An essential element in the treatment of people with type 2 diabetes is ongoing, culturally appropriate education. This should ensure a good understanding of what the blood glucose and blood pressure targets and test results mean and how these targets may be achieved. With this information people with diabetes are better able to take responsibility for their own health. Psychological and social factors will play an important role in facilitating or preventing people from meeting these targets. It is also important that people are made aware of the potential increased risk of hypoglycaemia and weight gain when taking sulphonylurea or insulin treatment and that they are given advice on how to limit such risks. 

The recommended treatment aims may require people with diabetes to take more treatments than hitherto. Irrespective of the medications chosen, diet and exercise advice, together with avoidance of smoking, remain central elements of diabetes management. However, an individual assessment, which includes lifestyle aspects, is always essential in determining the most appropriate treatment. 

The study revealed that up to 50% of people newly diagnosed with type 2 diabetes already showed early signs of complications. This emphasises the need for early detection of diabetes and screening for diabetes of those in high risk groups, such as those who are over 40, those who are overweight, those of Asian or African-Caribbean origin, those who have a family history, or those with a prior history of gestational diabetes. 

The wider issue of screening for type 2 diabetes is being discussed by the National Screening Committee and the BDA is involved in these discussions. The BDA recommends that those people with type 2 diabetes should have regular consultations with their clinical team so that they can monitor their diabetes control and discuss the setting of targets. The frequency of these consultations will depend on individual circumstances but people may need to be seen quarterly. 

The UKPDS has shown that the additional cost of medication to improve blood pressure levels was directly recouped by a reduced cost of hospital admissions. In addition, the introduction of improved treatment did not appear to affect the quality of life, assessed by questionnaires, whereas macrovascular complications (predominantly heart attacks and strokes) and microvascular complications (predominantly retinopathy requiring photocoagulation) were thought to significantly reduce the quality of life. 

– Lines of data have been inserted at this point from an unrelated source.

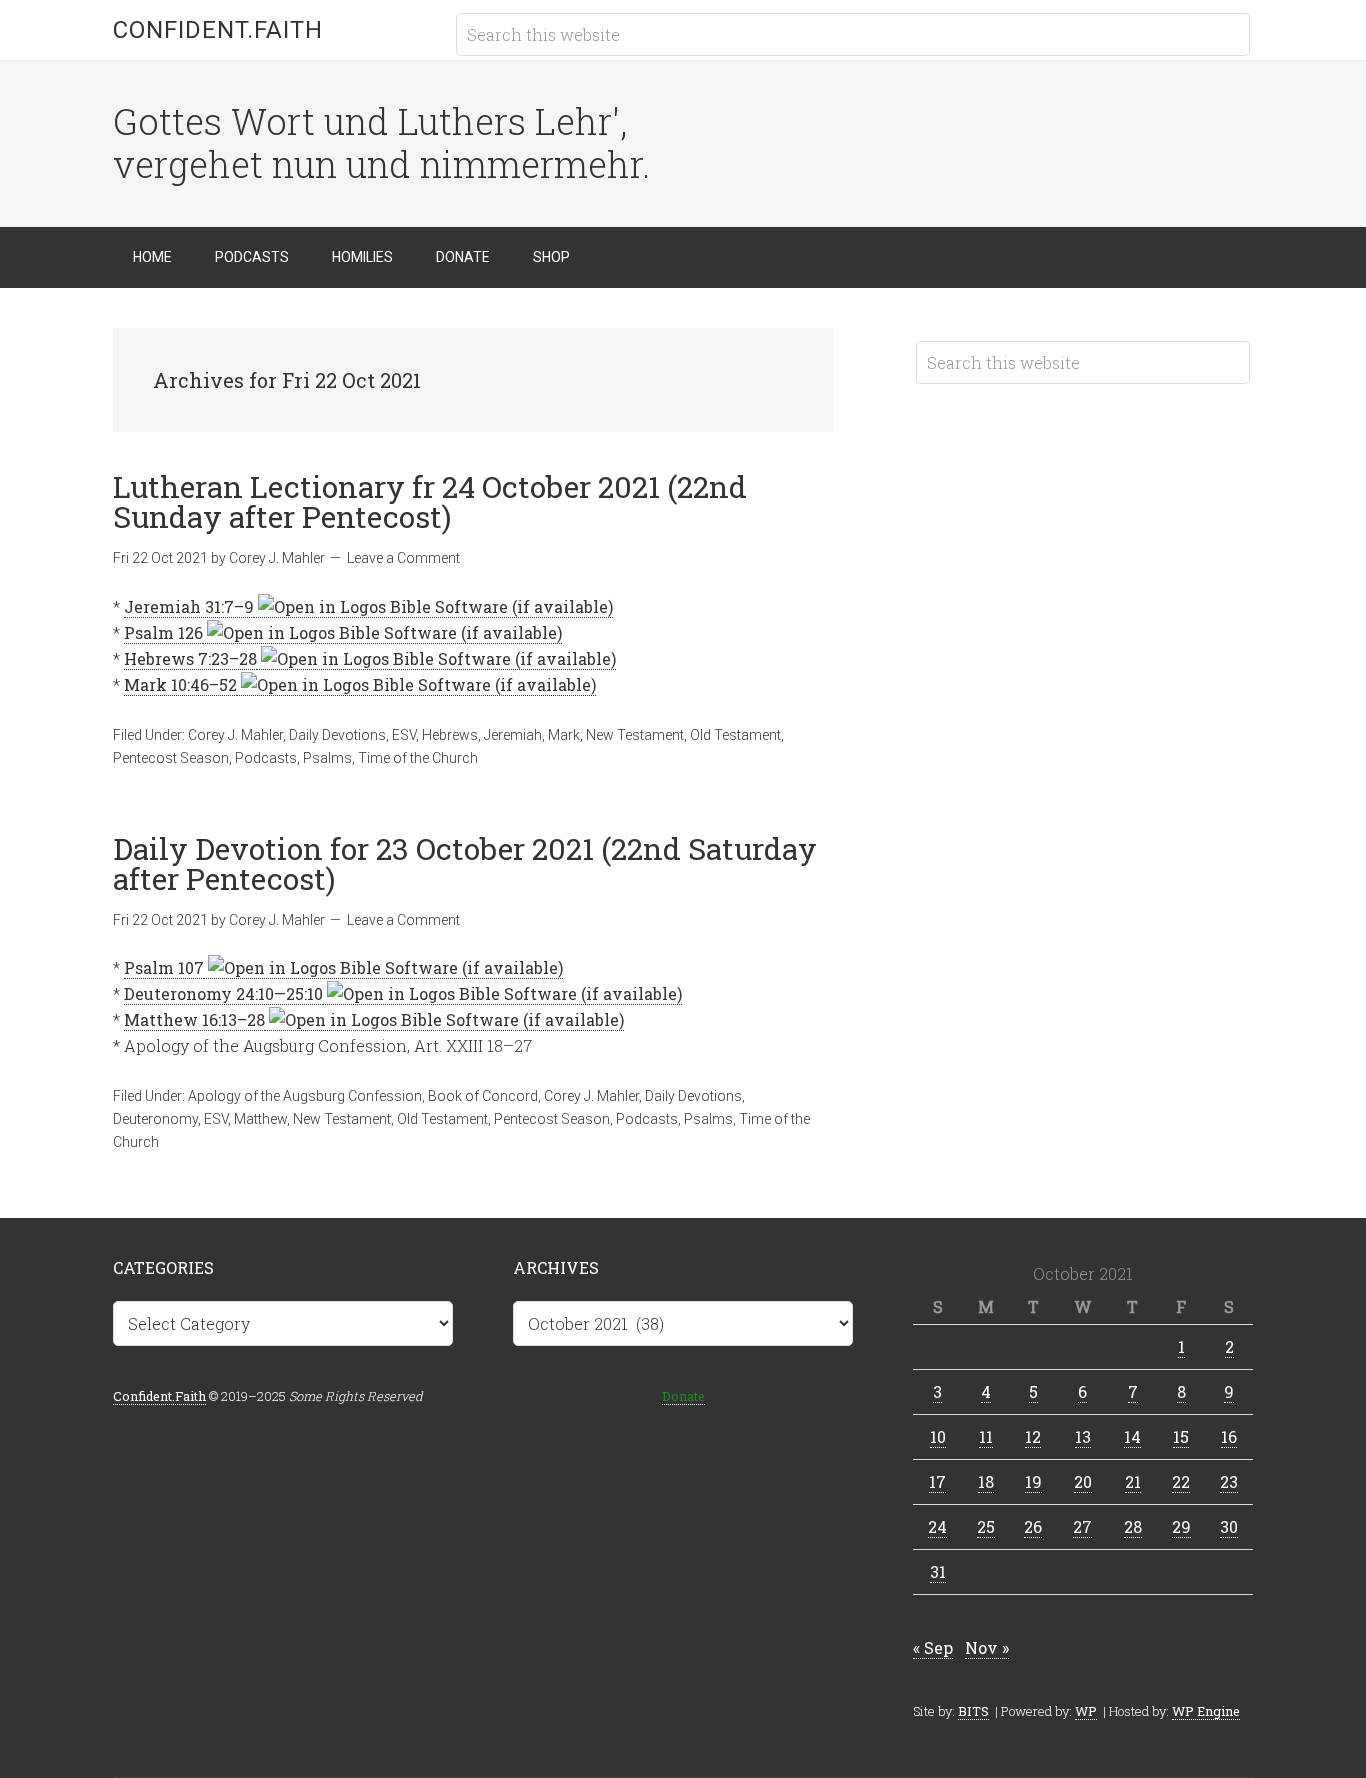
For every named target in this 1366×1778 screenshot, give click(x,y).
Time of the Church (418, 758)
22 (1181, 1481)
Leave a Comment (403, 558)
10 (938, 1436)
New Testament (635, 735)
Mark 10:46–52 (180, 684)
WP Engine (1206, 1711)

In order for people with type 2 diabetes to enjoy the potential benefits demonstrated by the UKPDS, diabetes care needs to be organised in a systematic and integrated way. This is likely to require more attention to blood glucose and blood pressure control by general practice teams. The BDA will continue to examine the implications of the UKPDS results and liaise with people with diabetes, healthcare professionals and the government to ensure that the messages from the study are fully incorporated into good clinical practice and that diabetes is recognised as a priority within the health service. 

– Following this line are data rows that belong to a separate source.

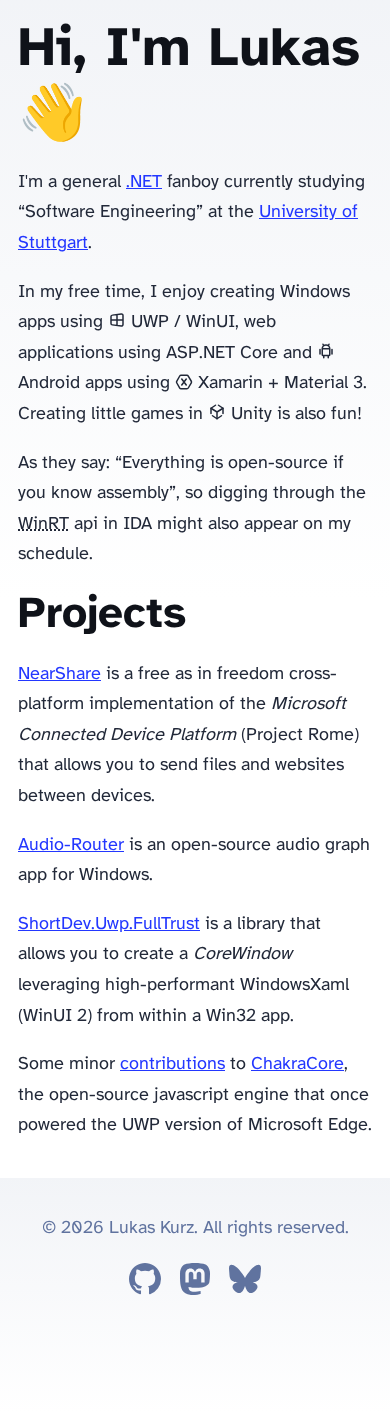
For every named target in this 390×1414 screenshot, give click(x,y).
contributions (172, 1064)
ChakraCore (297, 1064)
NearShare (59, 674)
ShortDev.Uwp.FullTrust (109, 924)
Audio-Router (71, 845)
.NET (144, 182)
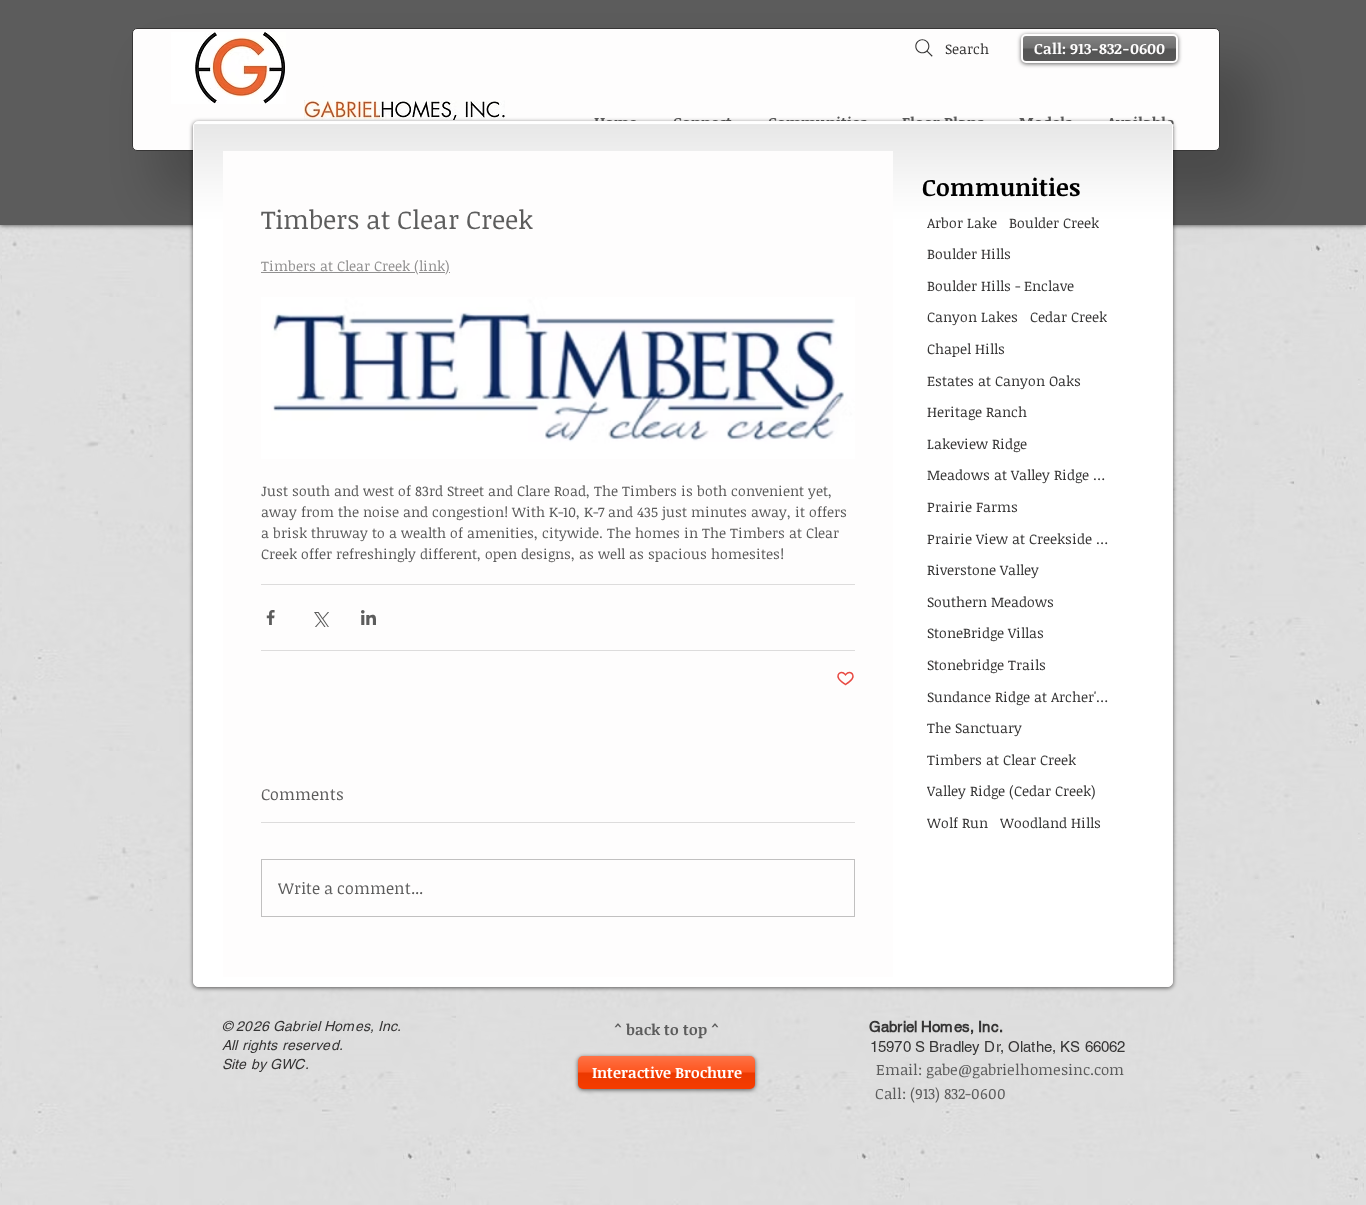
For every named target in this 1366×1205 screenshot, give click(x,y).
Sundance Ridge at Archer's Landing (1017, 696)
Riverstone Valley (983, 569)
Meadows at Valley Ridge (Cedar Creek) (1017, 474)
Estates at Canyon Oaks (1004, 380)
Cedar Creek (1068, 316)
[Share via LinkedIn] (368, 617)
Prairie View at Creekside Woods (1017, 538)
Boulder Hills (969, 253)
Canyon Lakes (972, 316)
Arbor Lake (962, 222)
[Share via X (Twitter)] (319, 617)
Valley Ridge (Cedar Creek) (1011, 790)
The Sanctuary (974, 727)
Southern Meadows (990, 601)
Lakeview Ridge (977, 443)
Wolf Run (957, 822)
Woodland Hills (1050, 822)
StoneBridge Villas (985, 632)
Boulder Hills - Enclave (1000, 285)
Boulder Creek (1054, 222)
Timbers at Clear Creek (1001, 759)
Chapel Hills (966, 348)
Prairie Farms (972, 506)
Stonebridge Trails (986, 664)
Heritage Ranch (977, 411)
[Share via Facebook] (270, 617)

* When measured with an assay aligned to the DCCT method, normal range 4.5 - 6.2%. For other assays the target HbA1c should be within 1% of the upper end of the laboratory÷s normal range.
** The results of the UKPDS sub study examining sulphonylurea and metformin combination therapy are the subject of a separate BDA statement. This concludes that the study did not provide sufficient evidence to suggest combined therapy with sulphonylurea and metformin should not be used, even though there was an apparent small increase in the proportion of patients who had died from stroke or myocardial infarction whilst on combined therapy. The BDA recommends that if a patient is well controlled on a combination of sulphonylurea and metformin then there is no reason to discontinue a successful treatment.